> [DATA RECORDS]
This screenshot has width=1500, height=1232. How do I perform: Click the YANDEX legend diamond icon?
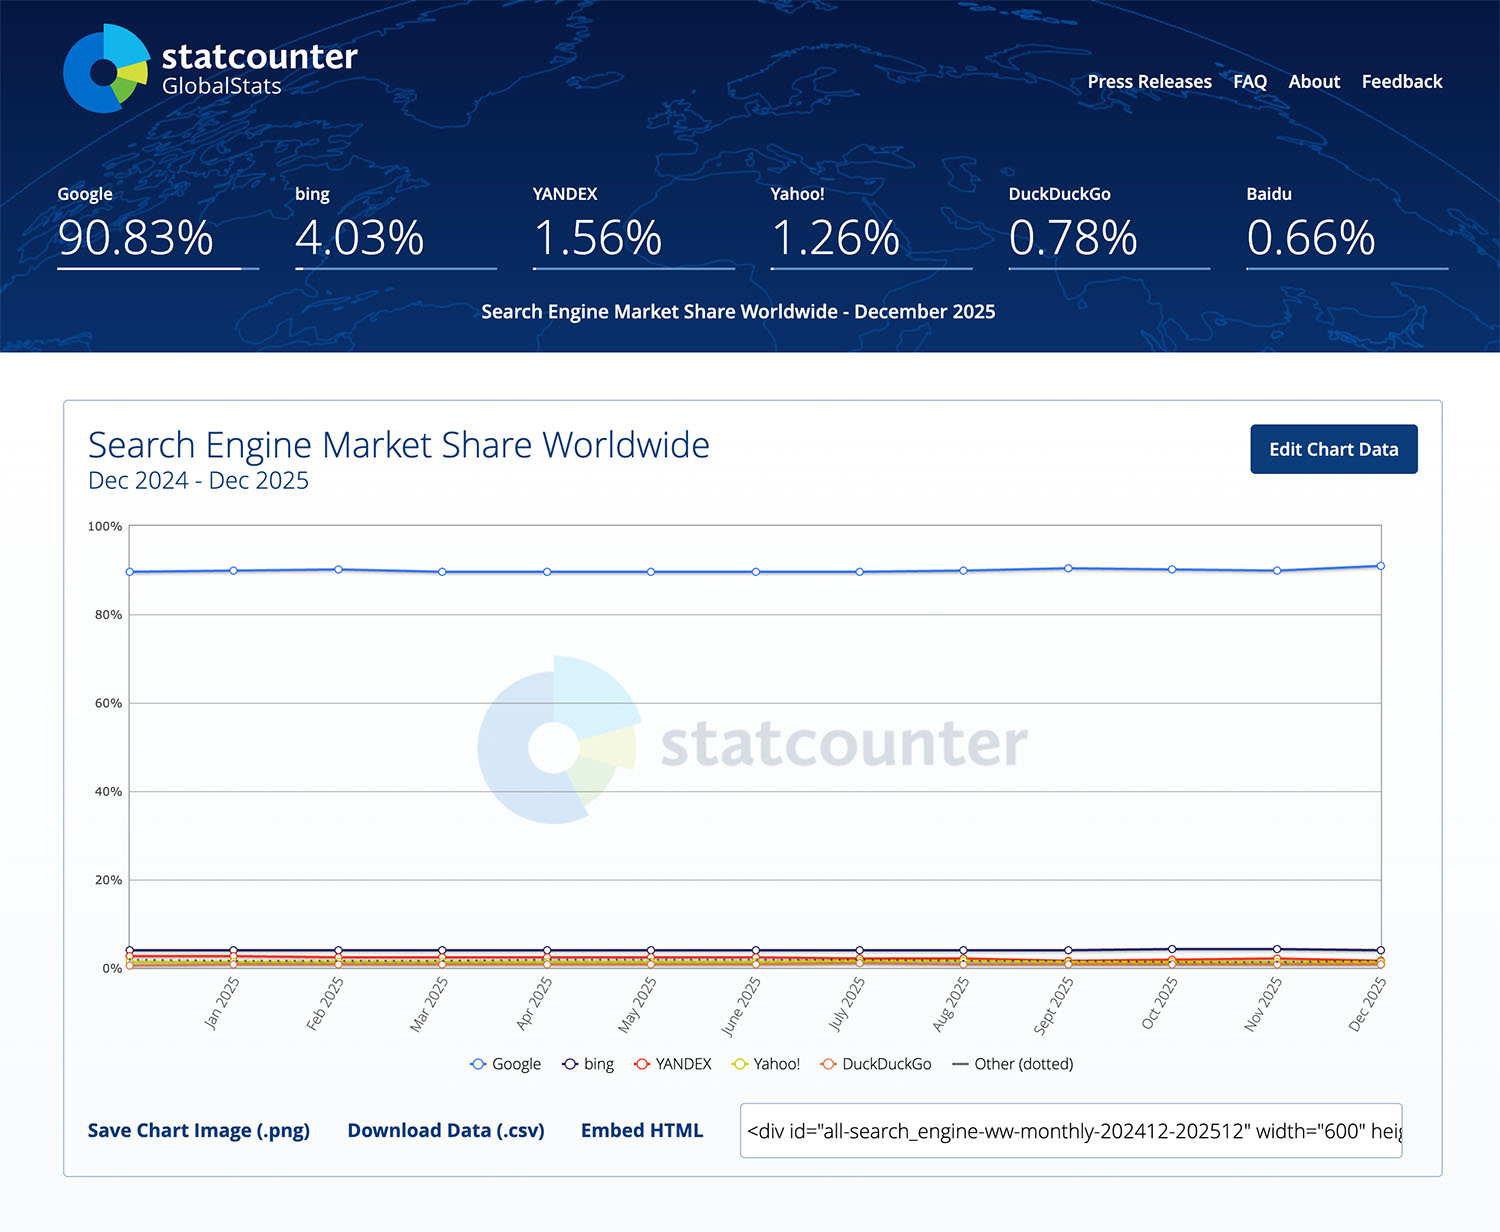point(641,1063)
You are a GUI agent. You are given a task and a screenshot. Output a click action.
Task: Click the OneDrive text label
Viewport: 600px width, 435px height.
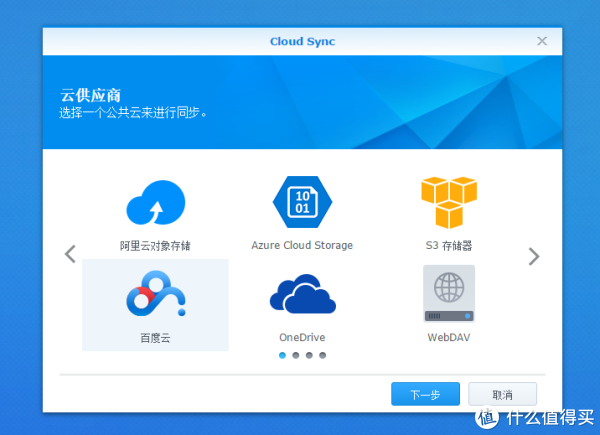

> [STATED TASK]
Retype the material above line for line, with every word and number left as it is. Leave the pictures out of your answer.

> [SOLUTION BELOW]
This screenshot has width=1500, height=1232. How do I perform: Click the YANDEX legend diamond icon?
point(641,1063)
You are a GUI agent. You are given a task and a screenshot. Output a click action.
Task: Click the OneDrive text label
Viewport: 600px width, 435px height.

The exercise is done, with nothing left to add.